The red cell membrane is essentially an example of plasma membrane. Compositionally it is very similar to the vascular endothelium. This similarity could derive from the fact that the endothelial cell has the highest plasma membrane/cytoplasm ratio of any cell in the body. It is therefore likely that if the red cell membrane is selectively affected in diabetes or obesity, the endothelium could also be affected. The expected consequences would be vascular dysfunction. A loss of AA and DHA would reduce liquidity and the liberal mechanical properties normal to active cell membranes. Such a defect in the endothelial membrane could create susceptibility to vascular dysfunction as experimentally demonstrated in rats [46, 47].

At diagnosis, GDM was associated with AA and DHA reduction and increased palmitic acid in the red cell phosphoglycerides.

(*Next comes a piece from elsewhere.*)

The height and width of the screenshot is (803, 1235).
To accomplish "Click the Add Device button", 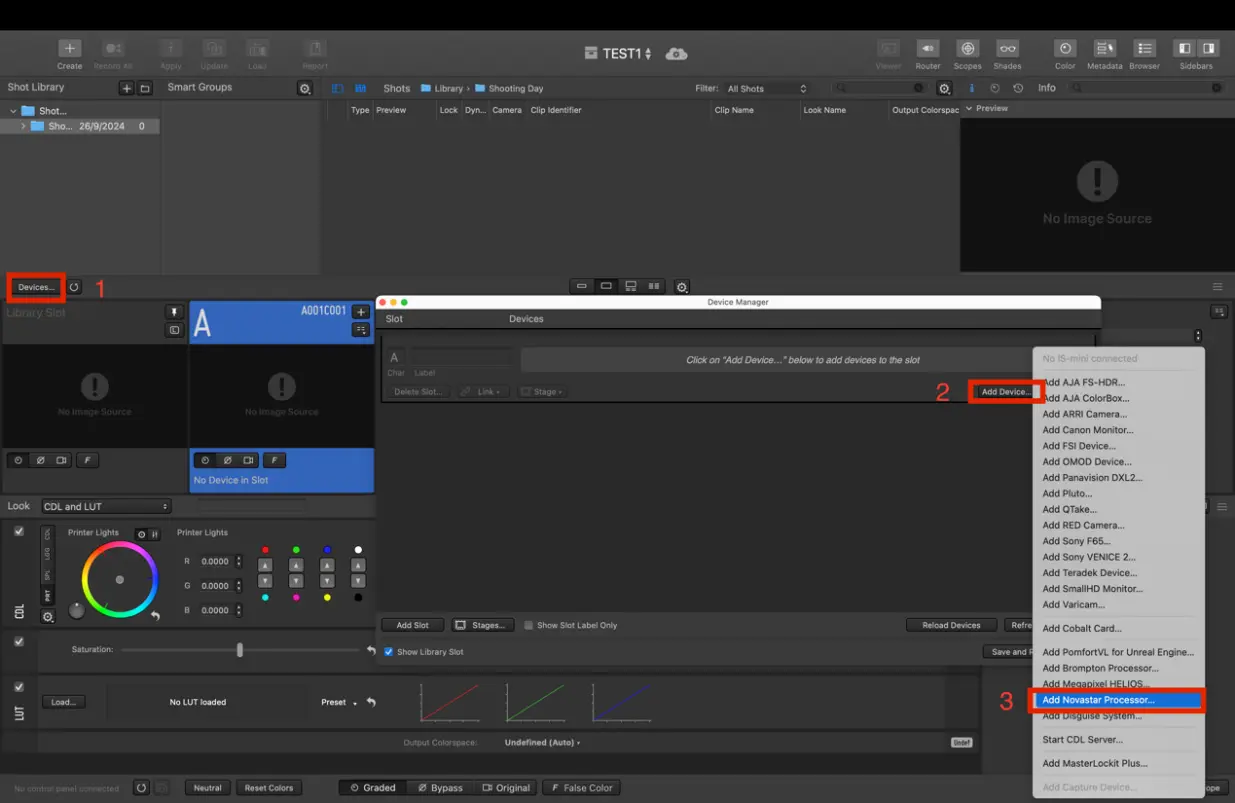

The combination of glucose intolerance and obesity had unfavourable effects on membrane AA and DHA contents in overweight/obese GDM. The fact that the lipid abnormality was more pronounced in the outer leaflet of the membrane phospholipids, CPG where most of receptor binding and enzyme activities take place, might provide an explanation for the increased insulin resistance in GDM. It is conceivable that hyperglycaemia might cause the impairment in fatty acids incorporation into the red cell membrane. Or it could be that the genetically determined membrane protein causes reorganisation of lipid bilayer, subsequently affecting the structure or activities of membrane bound transporters or receptors.